We Are Anchors

We Are Anchors

“Education is the great engine of personal development. It is through education that the daughter of a peasant can become a doctor, that the son of a mine jobs hiring near me worker can become the head of the mine, that a child of farm workers can become the president of a great nation. It is what we make out of what we have, not what we are given, that separates one person from another.”

It is the single most important factor in breaking the cycle of poverty. With proper education and training an orphan is empowered to become a healthy, happy, income-producing person. Unfortunately, the access to quality of education in schools is poor and school aid is limited for these children. This leaves a higher chance of  children living on the streets or, at best, picking up petty jobs. Their future is bleak. 

With Anchors, we take our Future in school until they are matriculated and then have the opportunity to continue with vocational training or higher https://xjobs.org/ education. Many of the children have an opportunity to find  and transform the story of their lives once a foundation has been laid.

Meet William - our Founding Anchor

William Sebelebele, the founder of Anchors who was was given birth by a single mother age 14 at a time of his birth. His mother was an orphan with no parents nor home. That resulted him in Pretoria at a place called Swacina Park, where they had to move from one plot to the next. In most cases the family had to live in one back room as it would be their only home.

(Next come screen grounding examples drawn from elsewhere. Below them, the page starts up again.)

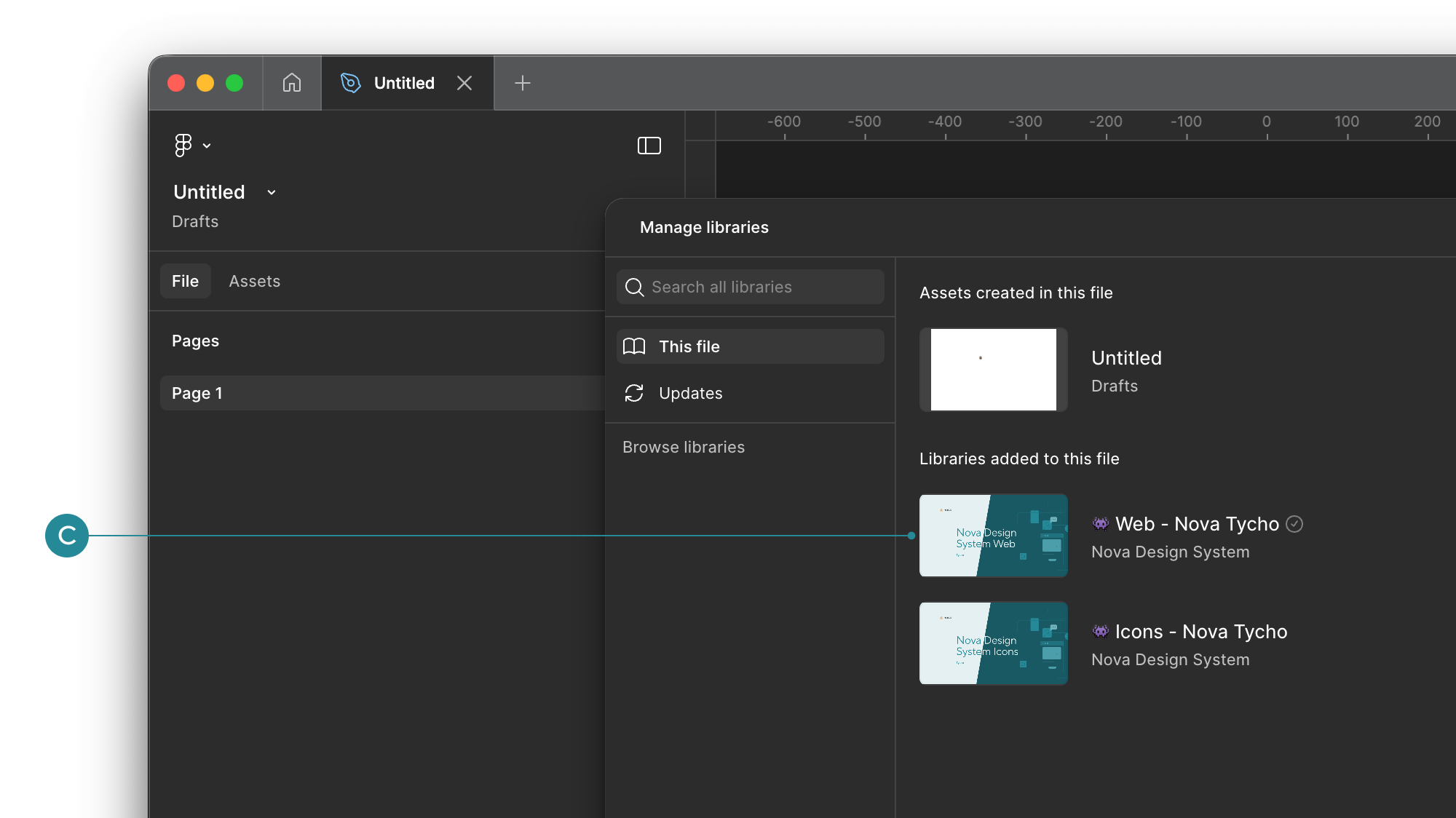Click the invader emoji on Icons library
This screenshot has width=1456, height=818.
(1100, 631)
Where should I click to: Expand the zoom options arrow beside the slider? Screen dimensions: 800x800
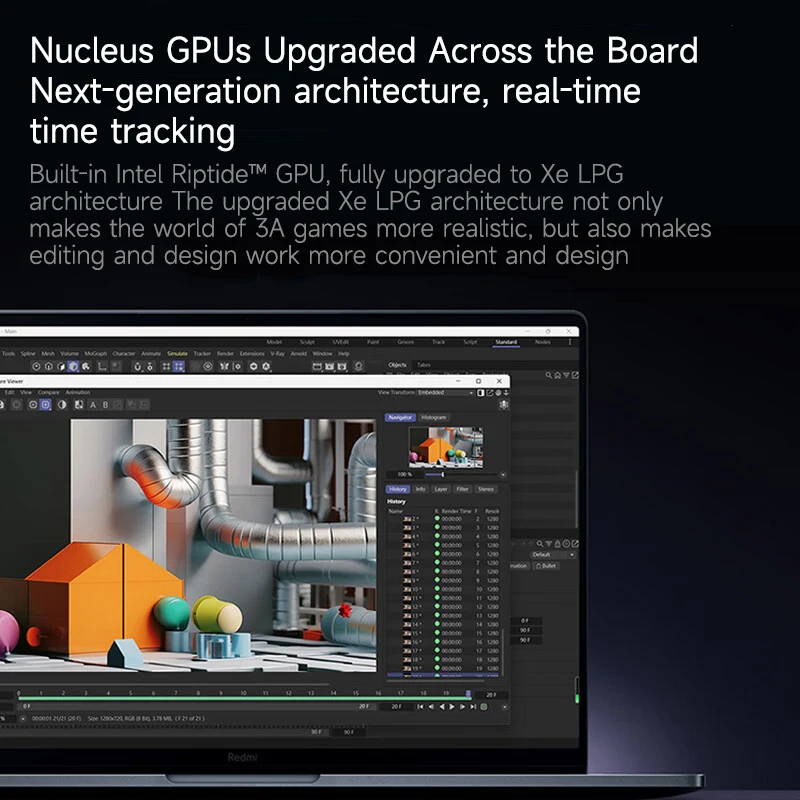coord(502,474)
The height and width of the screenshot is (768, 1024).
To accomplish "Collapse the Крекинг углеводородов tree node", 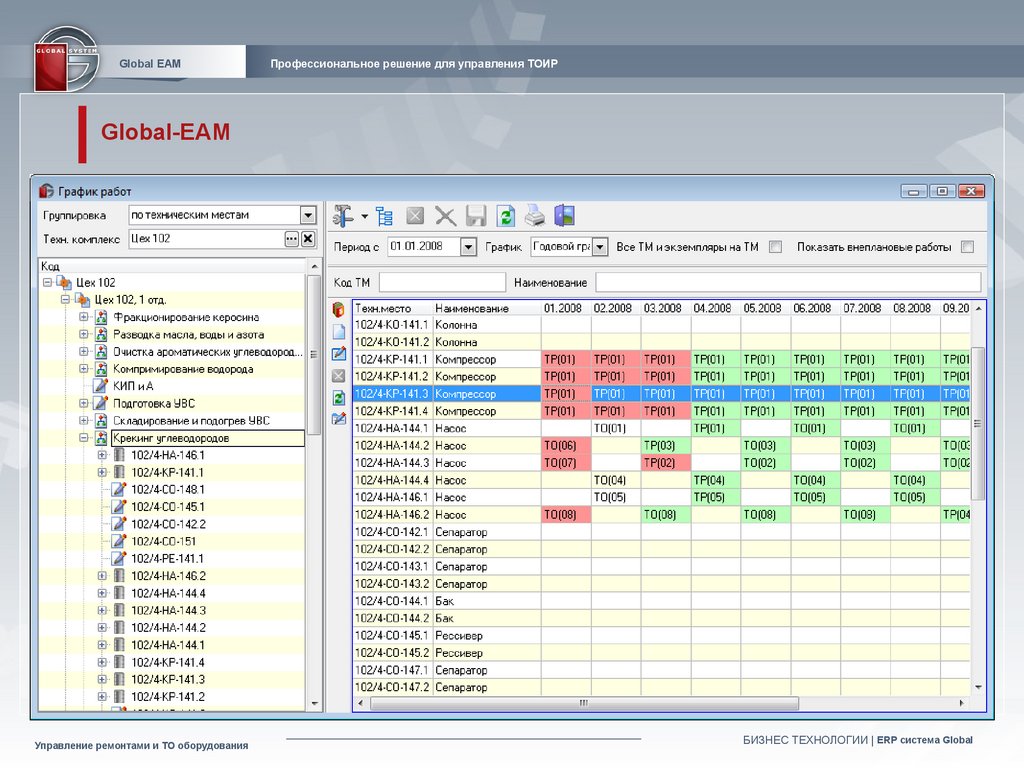I will point(84,438).
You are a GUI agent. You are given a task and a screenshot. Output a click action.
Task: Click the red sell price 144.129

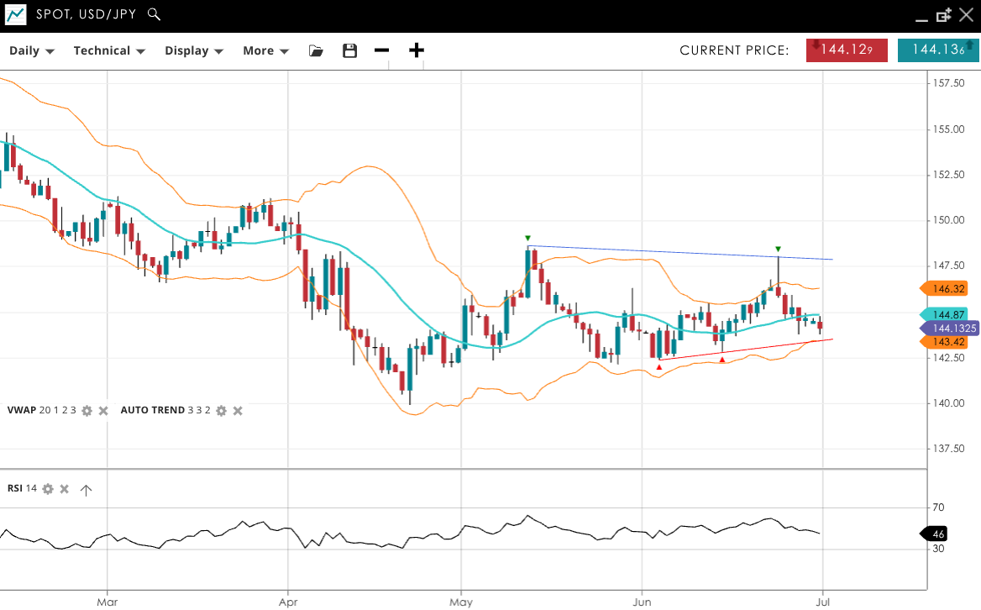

Things started falling apart because of alcohol abuse and gambling. At age 8, he had to become an adult and started living with older friends who took him and his younger brother & taught him survival skills. In that experience, he made a decision of going to school at all cost, with the hope that one day he will improve his family background.

Primary school was better than high school because the only challenges were school uniform and the distance one had to walk to and from school. However, for higher grades we had to travel to Atteridgeville by bus, of which bus fare was a big challenge to a point that he would spent a whole weak not going to school because he didn’t have money to buy bus ticket… or sometimes it was because of alcohol or gambling.

To ensure that he finished school he had to sell eggs and loose cigarettes and later had to work at a tavern/shebeen to cover his accommodation, bus fare and food. This was not for long that he lost this job, and his teachers took him to a children’s home by then he was In grade 11. Children home turned his life around for the better and he experienced being a child at age 18.  

Without ID, nor birth certificate he completed his matric and met a company that took him to school and later he was employed. Today he holds a BCom. Degree. He is a husband, a father of two and a brother to the African continent.